You can compute the centroids however you want (mean, median, etc.).
Here is an example:
library(ggplot2)
library(magrittr)
library(dplyr)
df1 <- mtcars
df2 <- mtcars %>% group_by(gear) %>% summarize(mpg = mean(mpg), wt = mean(wt))
ggplot(df1) +
aes(wt, mpg, color = factor(gear)) +
geom_point(size = 2) +
geom_text_repel(data = df2, aes(label = gear), size = 8, min.segment.length = 0, nudge_x = 1) +
theme_gray(base_size = 20)
Hello @slowkow ,
Thank you for the quick response.
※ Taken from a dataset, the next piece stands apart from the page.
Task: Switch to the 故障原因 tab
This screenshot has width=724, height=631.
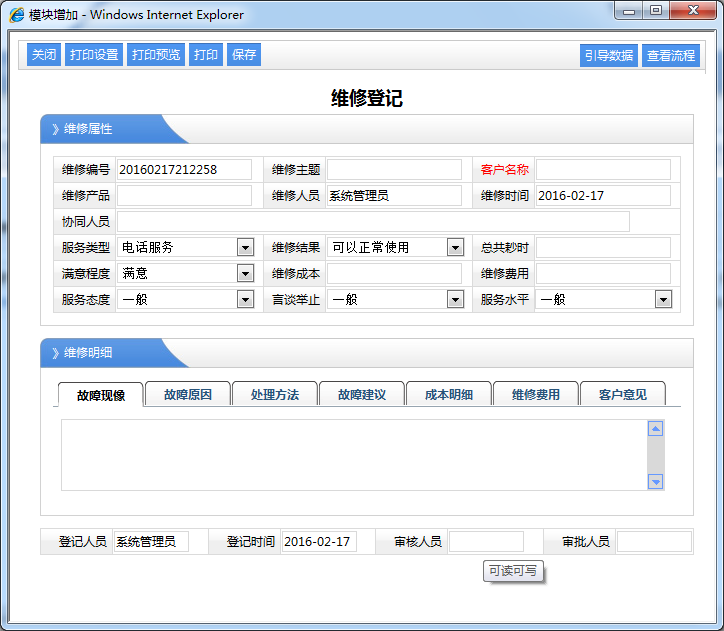Action: (x=187, y=394)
I have some example to share and perhaps we can determine which is the best way to label complicated data:
library(ggplot2) library(RColorBrewer)
is.voronoi_max <- function(x, y, group) { x <- scales::rescale(x, c(0, 1)) y <- scales::rescale(y, c(0, 1)) rw <- c(range(x), range(y)) del <- deldir::deldir(x, y, z = group, rw = rw, suppressMsge = TRUE) del_summ <- del$summary del_summ$index <- seq_len(nrow(del_summ))
index <- vapply(split(del_summ, del_summ$z), function(x) x$index[which.max(x$dir.area)], 1) seq_len(length(x)) %in% index }
embed_elegan <- read.table("C_elegan_embedded.csv",sep=",", head=T) head(embed_elegan) library(ggplot2)
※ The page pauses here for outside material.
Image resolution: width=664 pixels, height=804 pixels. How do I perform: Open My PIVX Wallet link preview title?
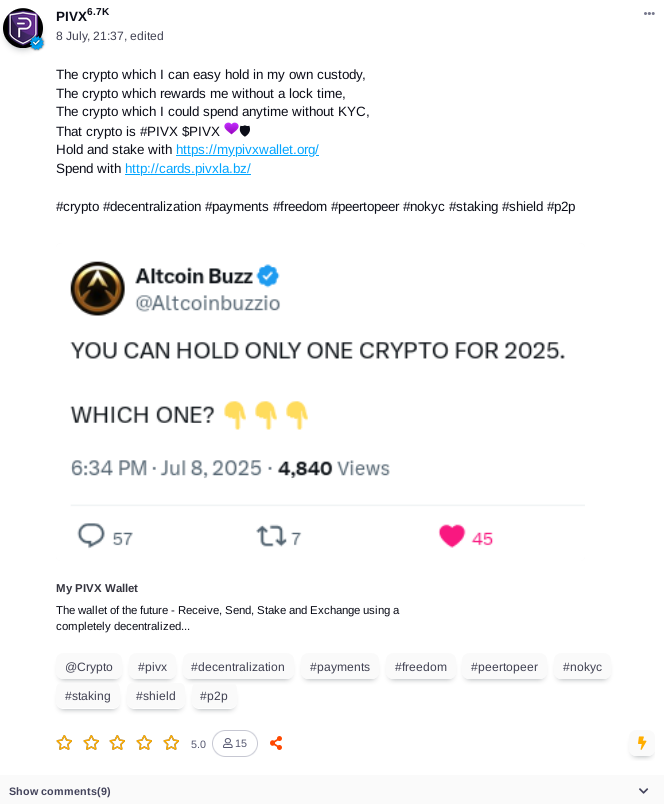[x=97, y=588]
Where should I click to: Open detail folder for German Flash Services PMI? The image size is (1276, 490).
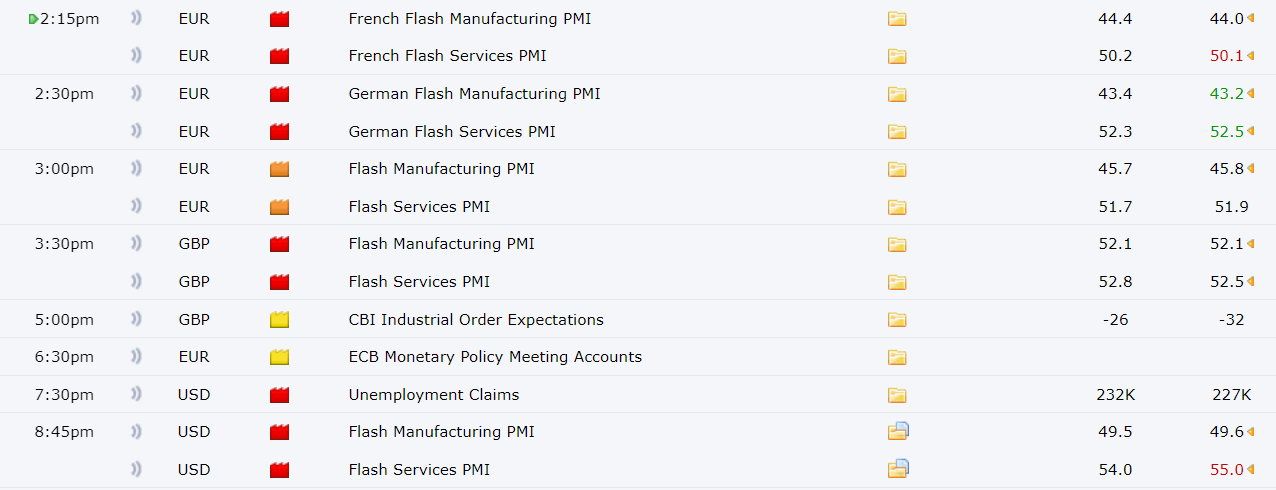click(x=897, y=132)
good.shapes = c(1:25,33:127) embed_elegan$embryo.time.new = as.factor(embed_elegan$embryo.time.new)
df2 <- embed_elegan %>% group_by(cell.type) %>% summarize(annembed_1 = median(annembed_1), annembed_2 = median(annembed_2))
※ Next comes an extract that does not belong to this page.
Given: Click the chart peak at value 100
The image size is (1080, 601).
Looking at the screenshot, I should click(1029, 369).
a = ggplot(data=embed_elegan,aes(x=annembed_1,y=annembed_2, shape=cell.type))+geom_point(aes(color=embryo.time.new,shape=cell.type),size=0.005, alpha=0.5) + scale_color_brewer(palette="Paired") + scale_shape_manual(values=good.shapes[1:37])
a + theme_bw() + xlab("annembed_1") + ylab("annembed_2") + theme(legend.position="none") + geom_dl(aes(label = cell.type), method = "smart.grid")
a + geom_text_repel(data = df2, aes(label = cell.type), size = 3, min.segment.length = 0, nudge_x = 1) + theme_bw() + xlab("annembed_1") + ylab("annembed_2") + theme(legend.position="none")
a + geom_text_repel(aes(label = ifelse(is.voronoi_max(annembed_1, annembed_2, cell.type), cell.type, "")), max.overlaps=Inf) + theme_bw() + xlab("annembed_1") + ylab("annembed_2") + theme(legend.position="none")
It seems the dl example is good but no indicator line, voronoi has some problem when one category of data (in my case is the shape) is not well clustered but can be in several places. Your example seems to be perfect (I use median).
Thanks,
Jianshu
I am also think about 75% confidence interval ellipse centroid (consider both x and y) to label, which can also be useful.
Thanks,
Jianshu
The precomputation can be avoided using stat_centroid()
from package 'ggpp'. Here I use the default mean()
but it works similarly to stat_summary()
but applies the function to both x and y in parallel by group.
library(ggplot2)
library(ggpp)
#> Registered S3 methods overwritten by 'ggpp':
#> method from
#> heightDetails.titleGrob ggplot2
#> widthDetails.titleGrob ggplot2
#>
#> Attaching package: 'ggpp'
#> The following object is masked from 'package:ggplot2':
#>
#> annotate
library(ggrepel)
df1 <- mtcars
# with repulsion
ggplot(df1) +
aes(wt, mpg, color = factor(gear), label = gear) +
geom_point(size = 2) +
stat_centroid(geom = "text_repel", position = position_nudge_keep(x = 1),
size = 8, min.segment.length = 0) +
theme_gray(base_size = 20)
# no repulsion
ggplot(df1) +
aes(wt, mpg, color = factor(gear), label = gear) +
geom_point(size = 2) +
stat_centroid(geom = "text_s", position = position_nudge_keep(x = 1),
size = 8, min.segment.length = 0) +
theme_gray(base_size = 20)
Created on 2023-11-09 with reprex v2.0.2
Following up from this isssue, would you be open to a PR that implements this algorithm for automatically placing labels?